WORK REQUEST: Pick up the article on the white paper about artificial intelligence in education and the Catalan language, and continue it from its last sentence.

EXCERPT PROVIDED:
Artificial intelligence and data technologies have huge potential to help transform the educational model and enhance the teaching and learning process while also ensuring that Catalan is more widely used online and in everyday life in society.

This is the conclusion of the ‘White Paper on Artificial Intelligence applied to Education and to the Language’ sponsored by the Centre of Innovation for Data Tech and Artificial Intelligence (CIDAI) as part of Catalonia’s Artificial Intelligence Strategy, Catalonia.AI.

The publication, which has been drawn up by education and technology experts from the IDEAI-UPC group, Eurecat and the Catalan Government’s Ministries of Education and Culture with the invaluable input of around twenty industry professionals, identifies actions to promote the uptake of AI in the education sector.

“This White Paper covers the range of opportunities opened up by data-driven technologies and AI for transforming the education and language sectors,” argues Lluís Juncà i Pujol, Director General for Innovation, Digital Economy and Entrepreneurship in the Government of Catalonia. “It will be an extremely useful tool for analysing AI’s applicability in addressing the key short- and medium-term challenges in these areas.”

”AI is much more than just ChatGPT and GenIA (Generative Artificial Intelligence),” adds Jordi Serarols, Deputy Director General for Research and Digital Culture in the Government of Catalonia. “We need to leverage it to enhance our students’ learning, the work done by teachers and decision-making in educational policy by personalising learning, making progress in assessment and spotting patterns which enable us to plan improvement measures.”

In this respect, Joan Mas, director of CIDAI and head of Eurecat’s Digital Area, points out that the white paper “unpacks the impact of artificial intelligence and data in education, a sector which is at a crucial juncture in Catalonia, to drive their inclusion in the educational setting while also exploring opportunities for their applications in Catalan to enable the language to gain ground in the digital realm.”

To this end “we have brought together the expertise and opinions of a committee of experts who reflect the sector’s entire value chain and are drawn from government, research and technology centres, academia and business along with the advice of CIDAI’s member organisations.”

“Artificial intelligence techniques have enormous potential to make teaching processes more flexible and enable people to raise their learning levels,” argues Dr Karina Gibert, director of the IDEAI-UPC research centre. Plus “AI can be an outstanding ally in enhancing the presence of our language in the digital environment.”

The document pinpoints technology trends such as personalisation, gamification and immersion tools to enhance the educational experience along with online, hybrid, continuous, competency-based and active training capabilities to meet the main challenges facing the education sector. They include harnessing technology as a tool for education, tailoring the teaching model to the needs of the future, cutting school dropout rates, rolling out assessment strategies, spotting fraud resulting from the use of tools such as ChatGPT and ensuring data privacy and security.

SOURCE MATERIAL:
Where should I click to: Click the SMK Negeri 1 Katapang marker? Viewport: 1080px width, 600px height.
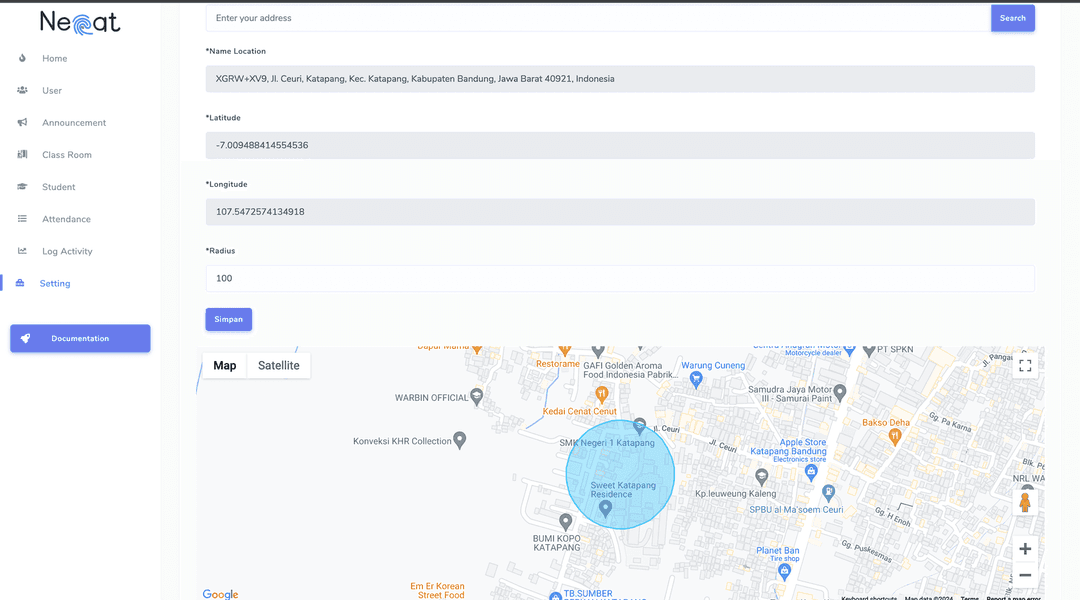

RESULT OF THE TASK:
The white paper suggests that AI can be a transformative factor in education as long as it is used to support the teaching process. In terms of the classroom setting, these technologies enable personalised education, teamwork, identifying learning difficulties and developing adaptive material.

For students, these tools support scheduling with assistants and reminders and offer smart tutoring systems or interactive and immersive learning through augmented reality and virtual simulation environments. For teachers, they furnish solutions for organisational support, automating repetitive tasks and generating attractive educational content coupled with student follow-up.

Finally, data and AI technologies include applications for school management and analytical tools for decision-making while they can also enhance educational research and help prevent school failure.

Overall, the recommendation to ensure their inclusion in the sector is to foster training and awareness of AI’s benefits and risks across the educational ecosystem, including teachers, heads, managers, administrative staff, students and families, draw up guidelines which set out schools’ strategies anchored in the type of student and training, and enable assessment and quantification of the real impact of rolling out AI-based solutions.

The paper also points to the need to build user confidence in these technologies; foster public-private research and innovation and partnerships for sharing education data; align rules and regulations across tiers of government; and set up testing environments to validate available solutions.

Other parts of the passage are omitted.